- Problem to work on
Convert the lines of the data, from the one containing "Where should I" through the end of the data, into a numbered list, omitting blank lines and all pictures.

- Data from a dataset
::::

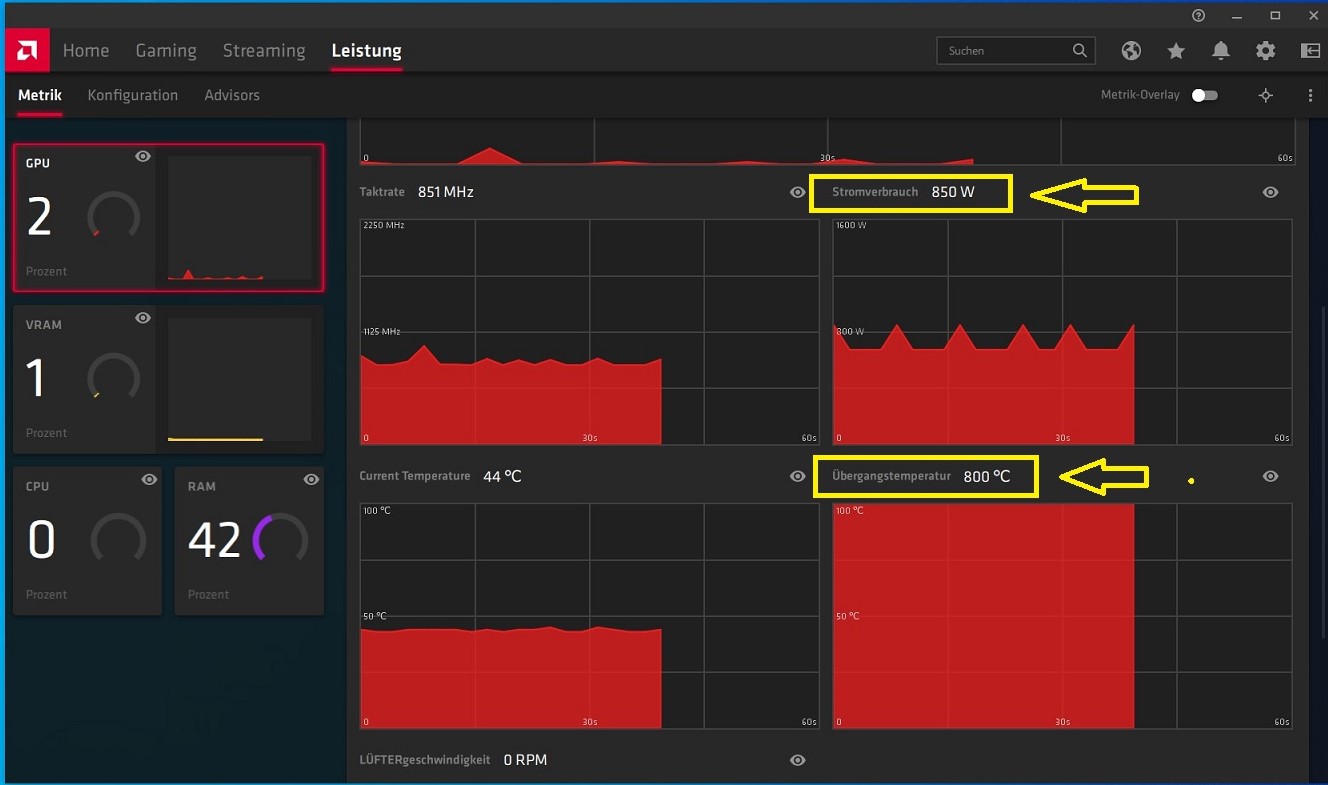The height and width of the screenshot is (785, 1328).
Task: Toggle visibility of Übergangstemperatur metric
Action: point(1270,476)
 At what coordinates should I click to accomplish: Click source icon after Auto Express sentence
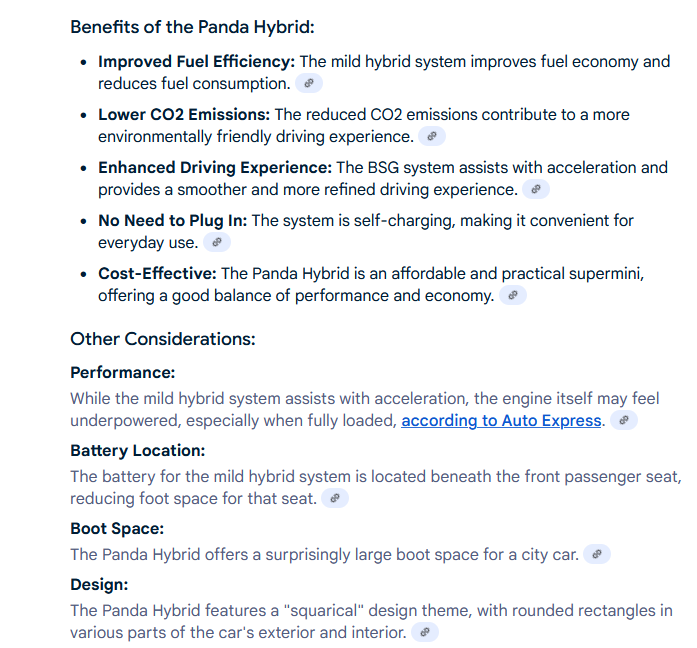(x=624, y=420)
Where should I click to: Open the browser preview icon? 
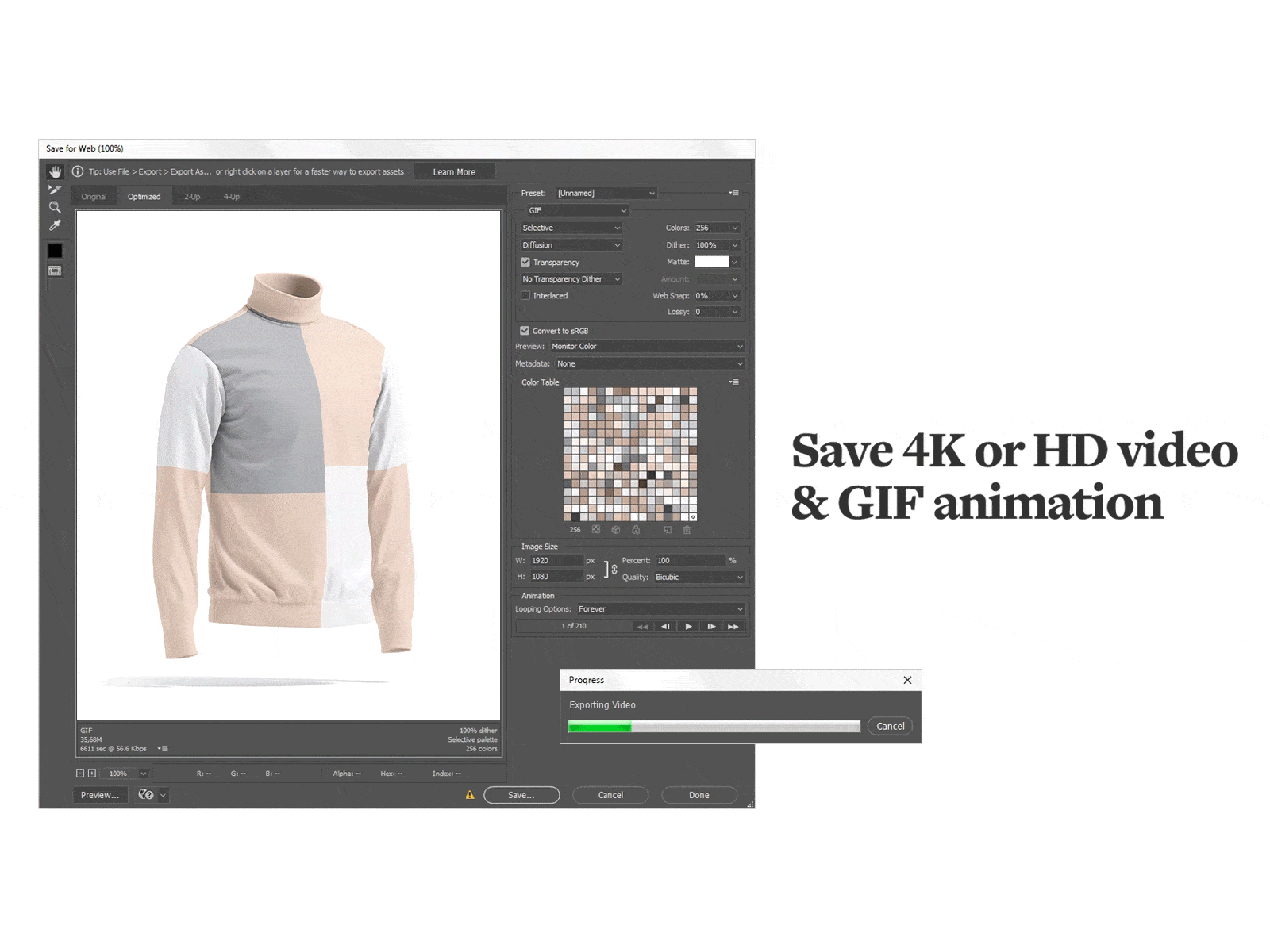tap(146, 795)
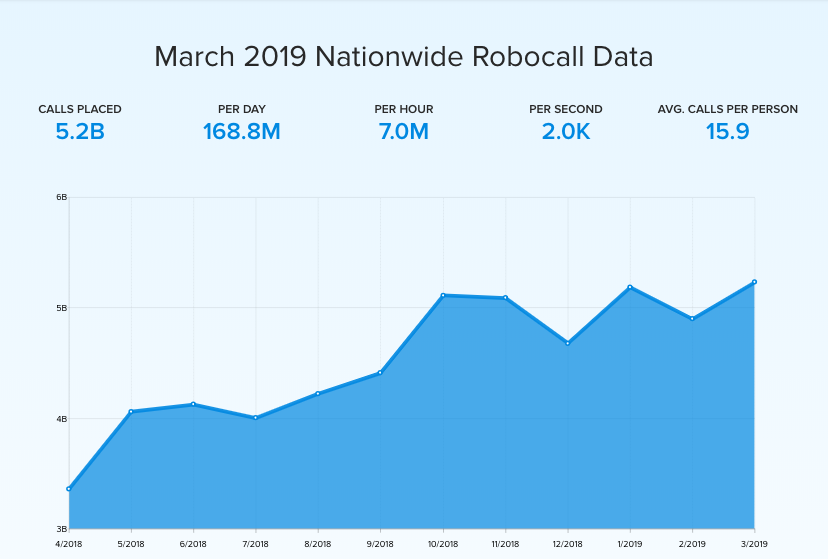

::::

- Response for this exercise
1. Where should I click to: Open the browser preview icon? 
2. tap(146, 795)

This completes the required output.